[Stored records]
+++

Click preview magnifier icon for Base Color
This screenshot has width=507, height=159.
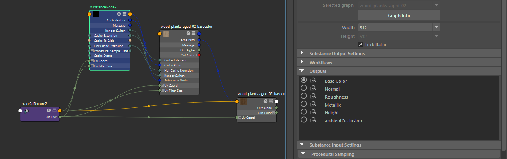(x=313, y=81)
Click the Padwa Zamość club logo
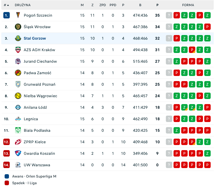The width and height of the screenshot is (215, 188). [18, 73]
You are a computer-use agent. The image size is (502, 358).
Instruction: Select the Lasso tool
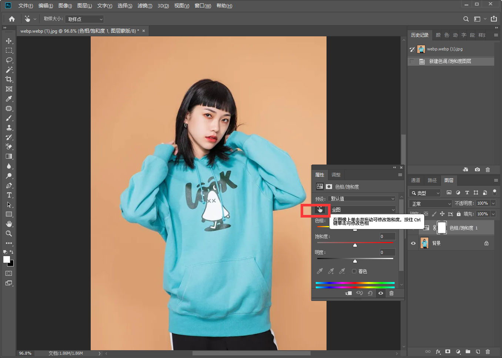9,60
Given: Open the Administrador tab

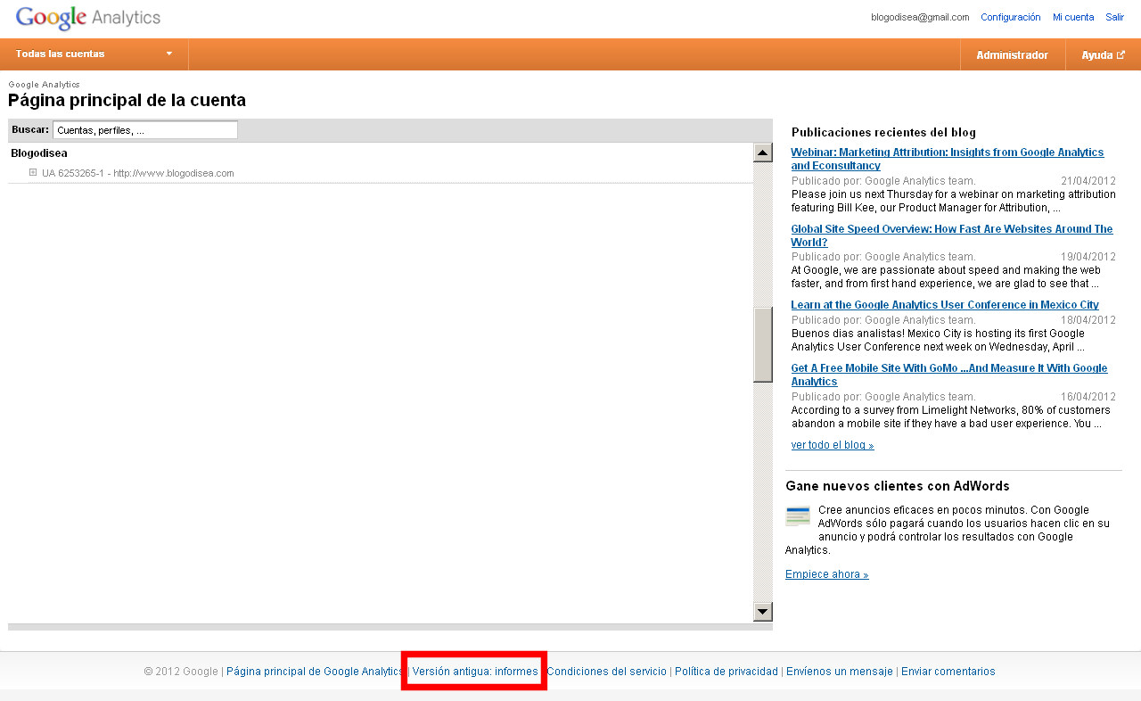Looking at the screenshot, I should [1012, 55].
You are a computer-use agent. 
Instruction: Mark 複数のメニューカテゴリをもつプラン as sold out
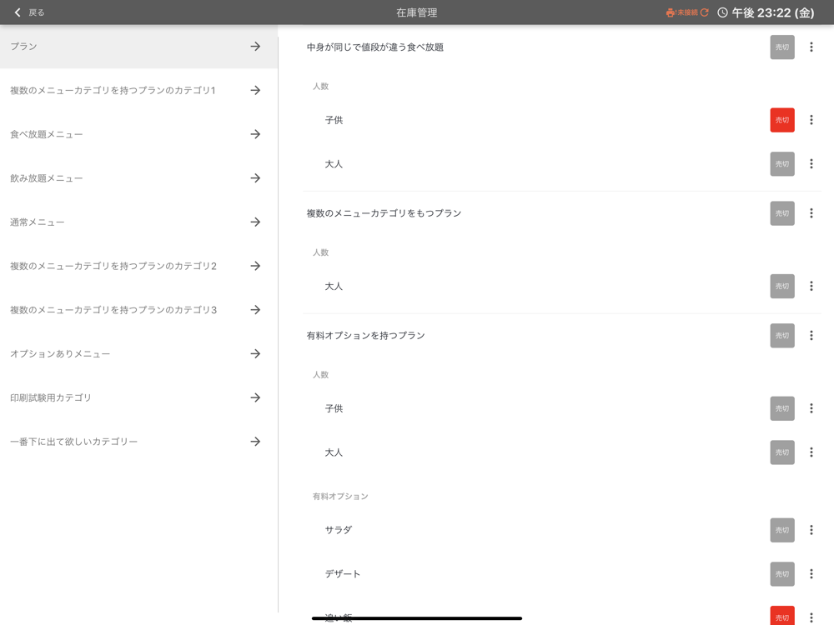pos(781,213)

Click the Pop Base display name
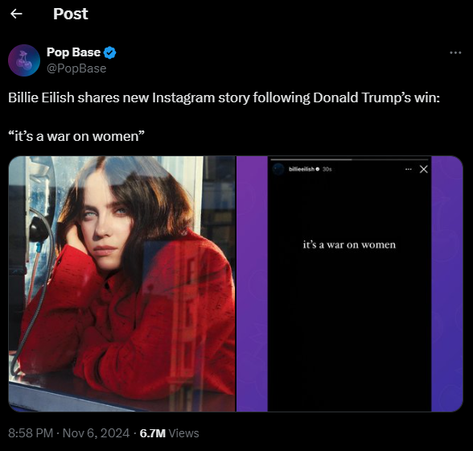74,52
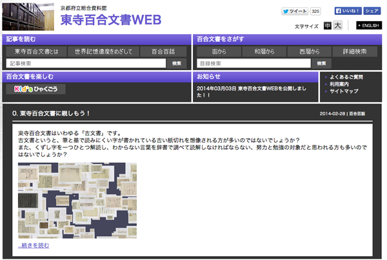Screen dimensions: 387x260
Task: Set text size to 中 (medium)
Action: (328, 26)
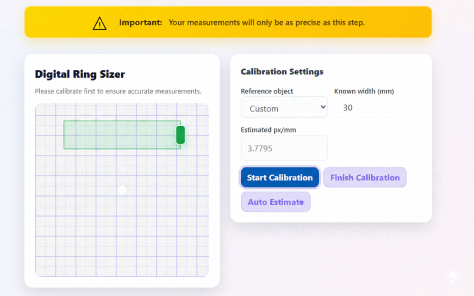Click the warning triangle icon in the banner
The height and width of the screenshot is (296, 474).
(x=100, y=23)
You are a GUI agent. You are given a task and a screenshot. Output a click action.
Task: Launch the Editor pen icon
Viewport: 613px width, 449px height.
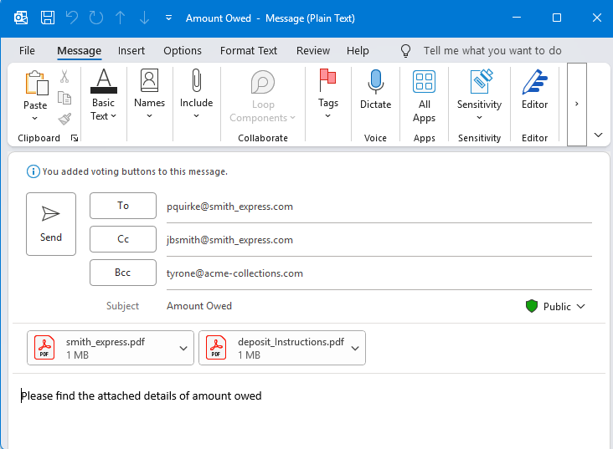pyautogui.click(x=534, y=82)
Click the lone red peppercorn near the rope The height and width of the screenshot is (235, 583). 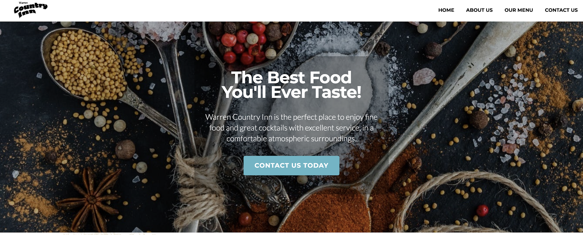482,210
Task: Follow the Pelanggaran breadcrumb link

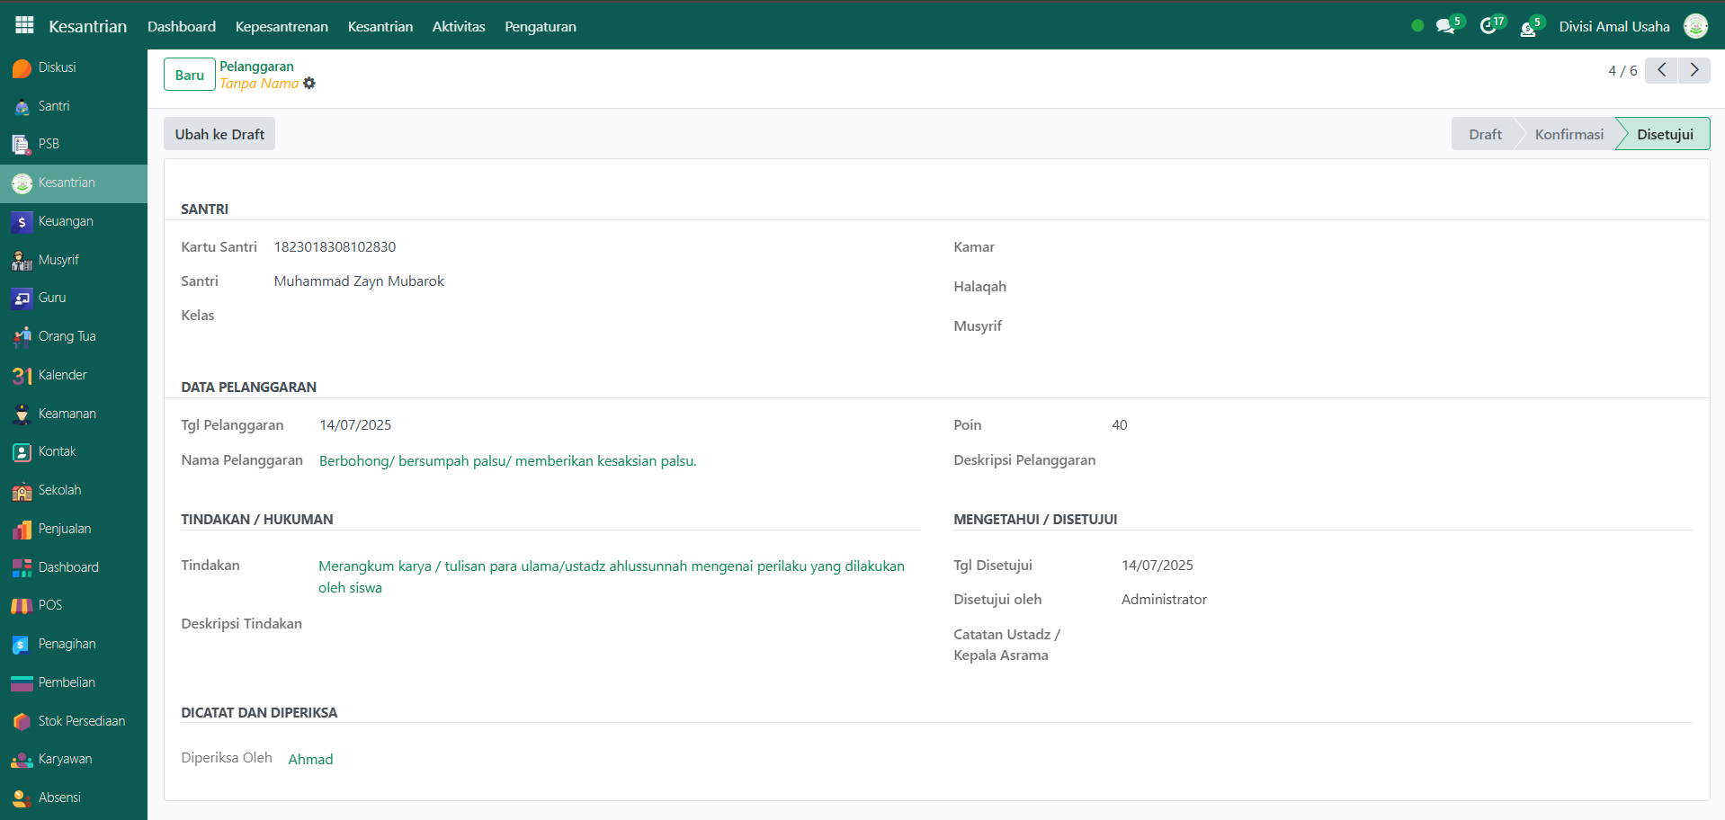Action: tap(256, 67)
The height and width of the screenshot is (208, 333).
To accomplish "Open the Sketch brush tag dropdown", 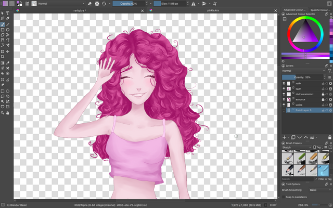I will click(x=297, y=147).
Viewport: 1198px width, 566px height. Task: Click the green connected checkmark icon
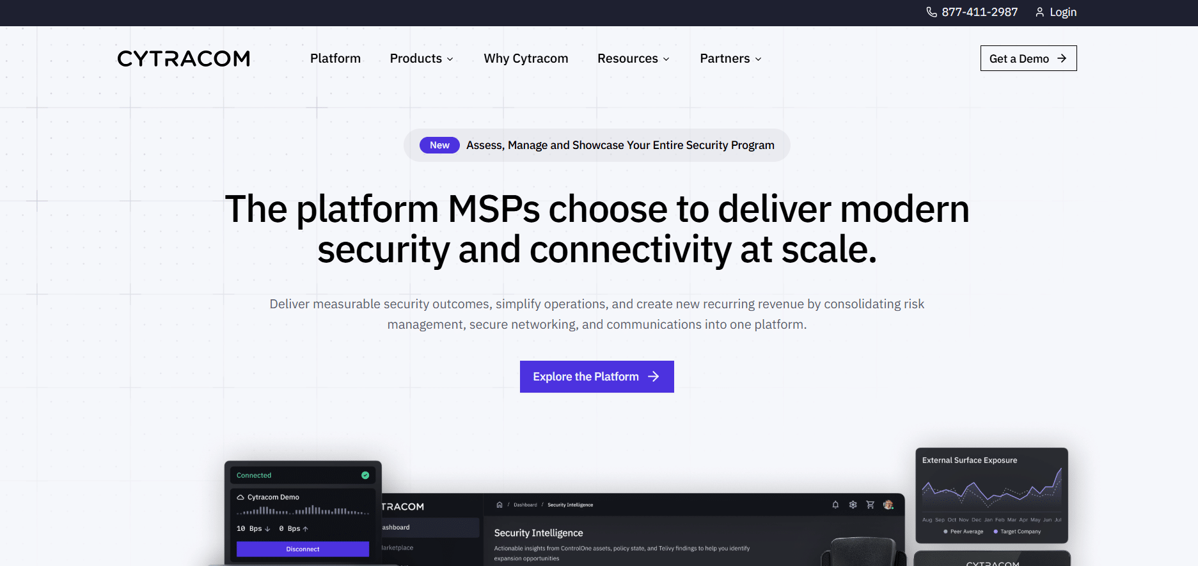pos(365,475)
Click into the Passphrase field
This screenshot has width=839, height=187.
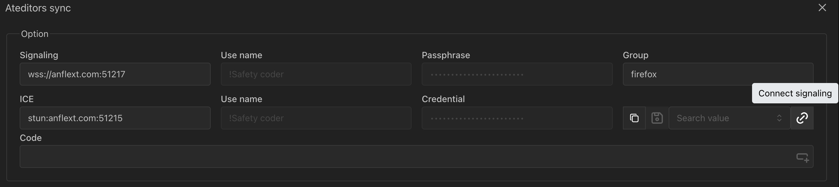pos(517,74)
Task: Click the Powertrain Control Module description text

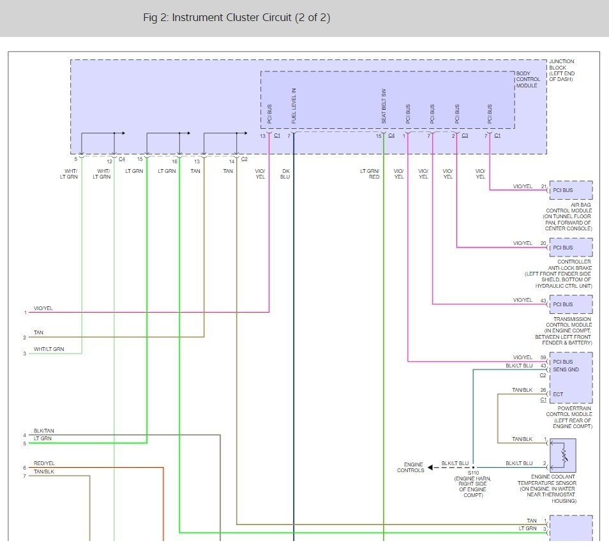Action: pos(569,417)
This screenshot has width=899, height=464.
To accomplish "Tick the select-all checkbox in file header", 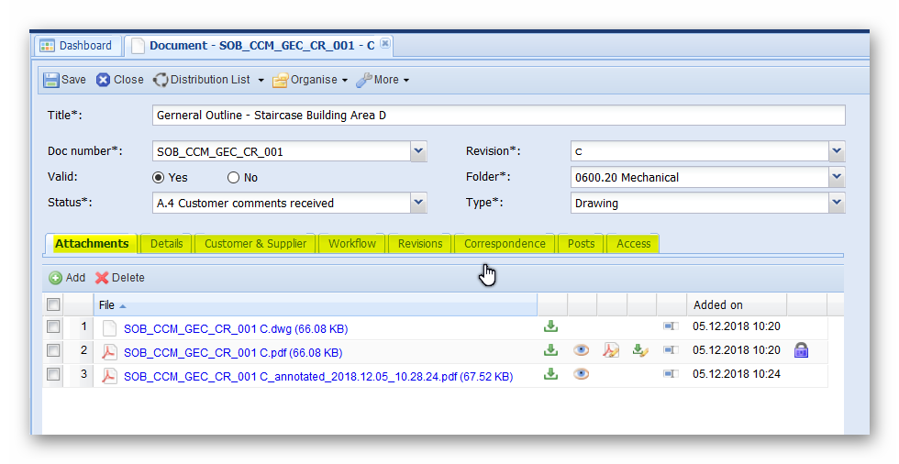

+++

- _What the task asks_
Whenever a line in the records above contains the string "computer", copy that line.

- _Written answer_
You are a computer-use agent. The image size is (502, 358).
You are a computer-use agent. 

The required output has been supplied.